Para o grupo “poder com”, as parcerias são muito diferentes. Um diretor da fundação deste grupo observou: “em um programa as mulheres basicamente se recusavam a tocar nosso plano adiante, então deixamos que elas liderassem e a seguimos. Elas estavam certas e conseguiram. Nós fizemos uma diferença deixando que elas liderassem e ficando com elas, não limitando nosso envolvimento ou atividades a uma abordagem programada”. Outra fundação desse grupo disse: “ao invés de contar com uma teoria de mudança, nós preferimos confiar na população local – eles geralmente sabem mais”. Já outra comentou: “geralmente precisamos construir a capacidade, gerar inovações, fortalecer formas de trabalhar com as bases, etc. Em outras palavras, os beneficiários talvez não tenham todas as características que buscamos, mas nós os apoiamos para que se tornem mais efetivos”.

A diferença entre os dois grupos também ficou evidente no “poder de expertise”. Ao buscar assessoria para o desenvolvimento de um programa de doações, o grupo “poder sobre” normalmente verifica a literatura sobre todos os tópicos e consulta peritos reconhecidos, enquanto o grupo “poder com” normalmente conta com a assessoria dos grupos menos favorecidos na sociedade.
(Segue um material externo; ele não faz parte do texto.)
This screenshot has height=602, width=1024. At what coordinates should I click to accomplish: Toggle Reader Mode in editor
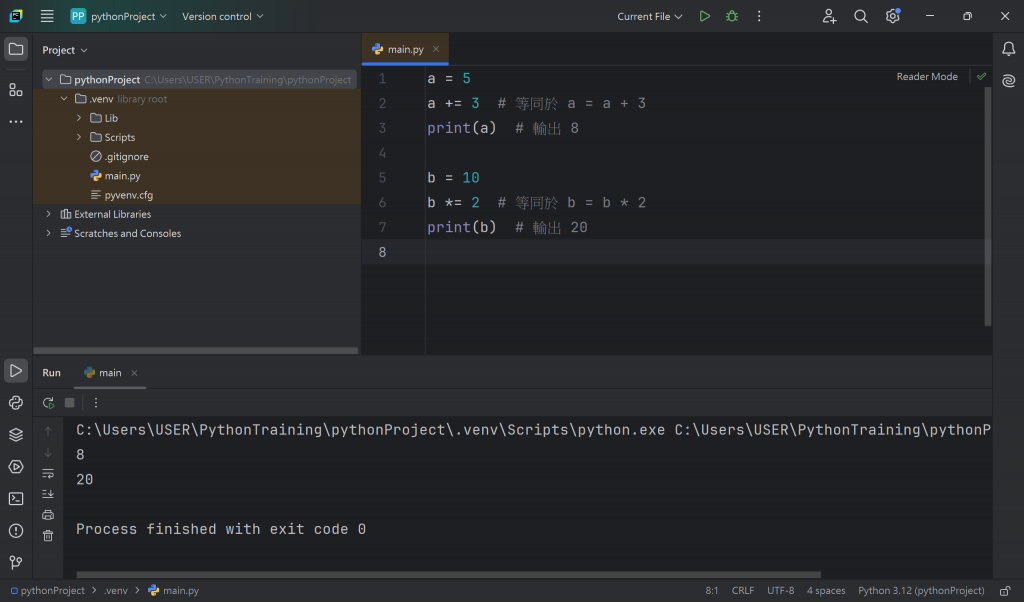(x=926, y=77)
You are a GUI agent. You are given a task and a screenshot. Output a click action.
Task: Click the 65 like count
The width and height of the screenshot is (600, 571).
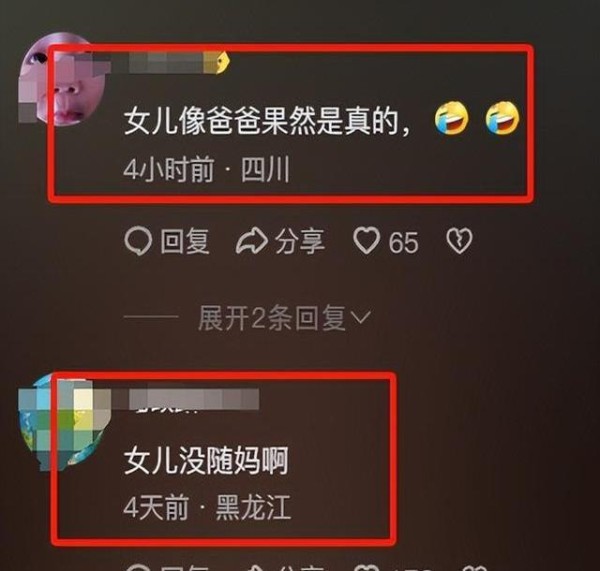(403, 242)
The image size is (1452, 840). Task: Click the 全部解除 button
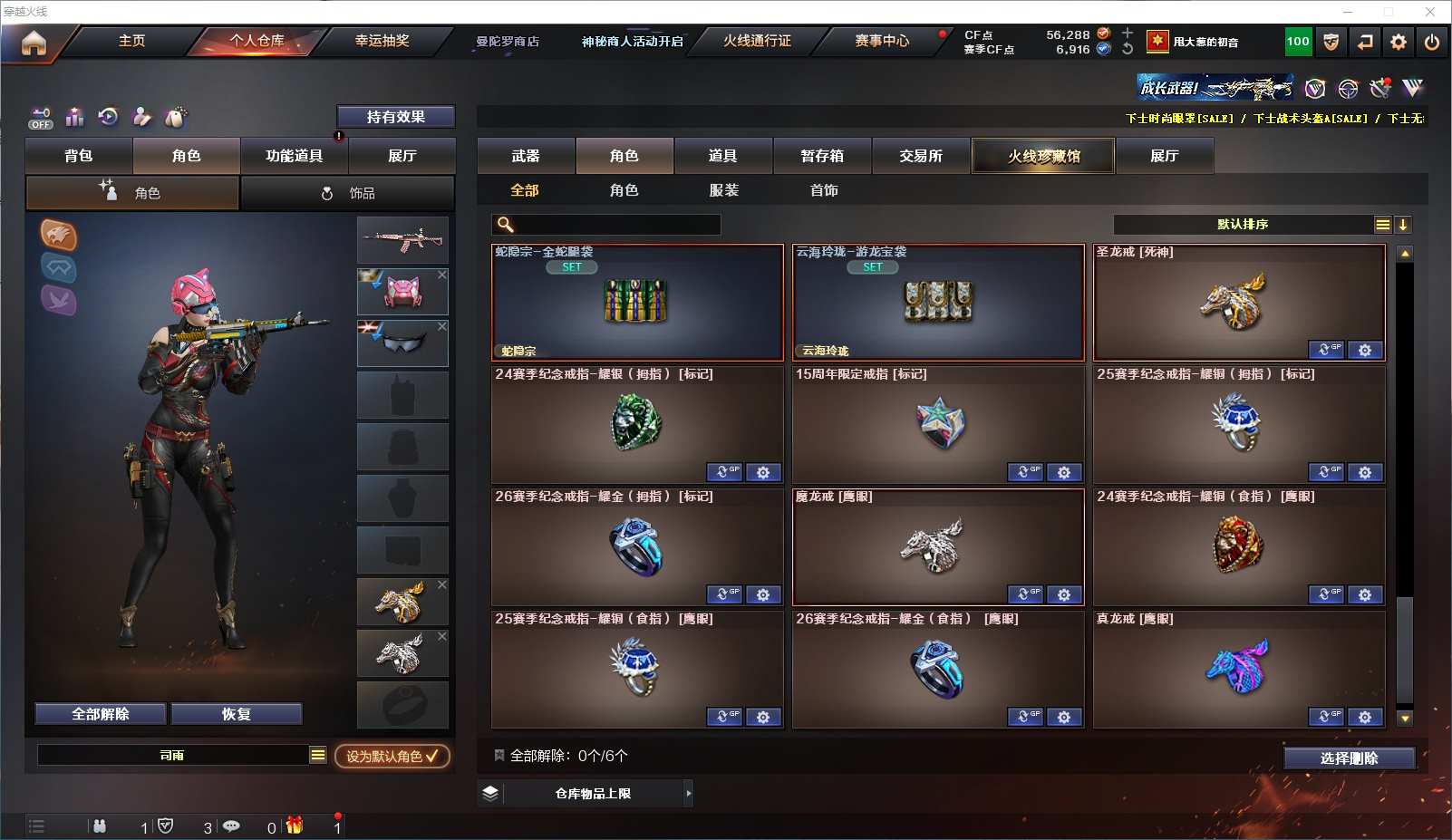click(x=101, y=714)
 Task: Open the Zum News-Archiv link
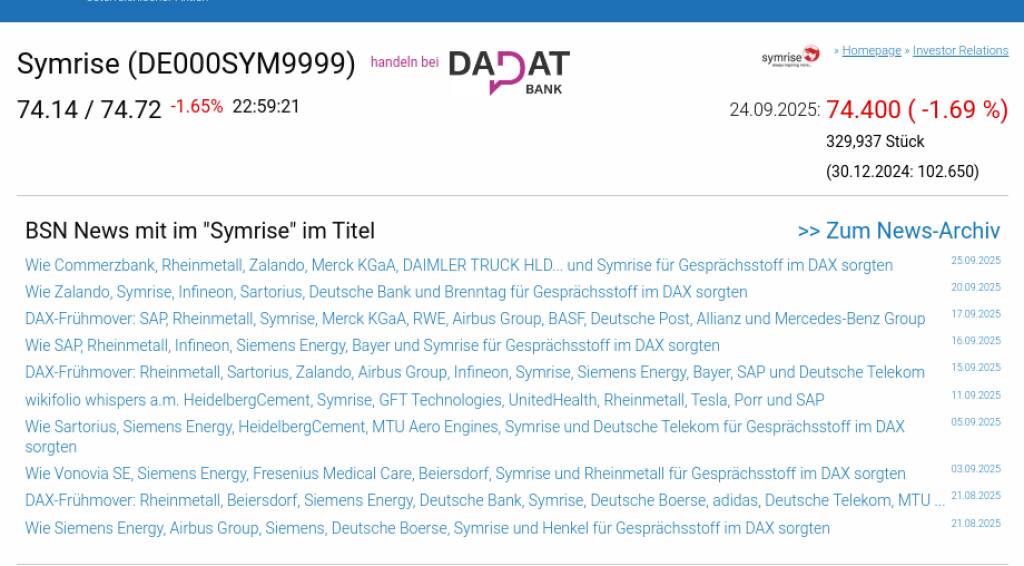[898, 231]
Mais uma vez, a diferença no “poder referente” foi bem clara. Ao serem questionados sobre qual tipo de organização com quem eles fazem alianças, o grupo “poder sobre” tendeu a não fazer alianças, enquanto o grupo “poder com” normalmente constrói coalizões com financiadores, ONGs e universidades. Parece que enquanto as fundações de “poder sobre” constroem um caso de expertise e seguem sozinhas, as fundações “poder com” contam com o conhecimento de base e buscam diversos relacionamentos para aumentar sua eficiência.

Conclusões
Em nossa pesquisa, encontramos dois conceitos de poder. Um grupo acredita que a principal fonte de poder se encontra na fundação. Após consultar peritos, esse grupo segue sozinho, desenvolvendo relações transacionais com beneficiários e o campo. O outro grupo acredita que seu poder se encontra nos relacionamentos e que, longe de ter o monopólio da expertise, a fundação precisa acreditar não só em seus beneficiários, mas também nas pessoas menos favorecidas e marginalizadas.

Não podemos dizer, com base nos dados, qual é o modelo mais efetivo. No entanto, a literatura sugere que o modelo “poder sobre” está ultrapassado. Os conceitos modernos de poder sugerem que precisamos desenvolver uma abordagem de “poder com”. Segundo Janet Surrey, “o poder no modelo “poder sobre” sempre é incerto. Ele nunca é o bastante e é sempre questionado”.

Se mudarmos o vernáculo e o entendimento de “compartilhar” para “construir” o poder, o que as fundações podem fazer? Está claro que elas podem ajudar a criar as condições para que os beneficiários construam seu próprio poder. E embora haja diversas formas para as fundações exercerem o poder sobre os beneficiários, elas podem resolver não usar o poder que têm, ou pensar sobre como elas têm usado o poder e usá-lo de formas mais positivas.

Fica claro que precisamos de uma séria discussão sobre essas questões na filantropia. Hoje em dia as fundações usam modelos de poder sem terem consciência que estão fazendo isso. É importante esclarecer isso porque, como dissemos em nossa premissa para este artigo, se não tomarmos consciência do poder provavelmente reforçaremos o status quo.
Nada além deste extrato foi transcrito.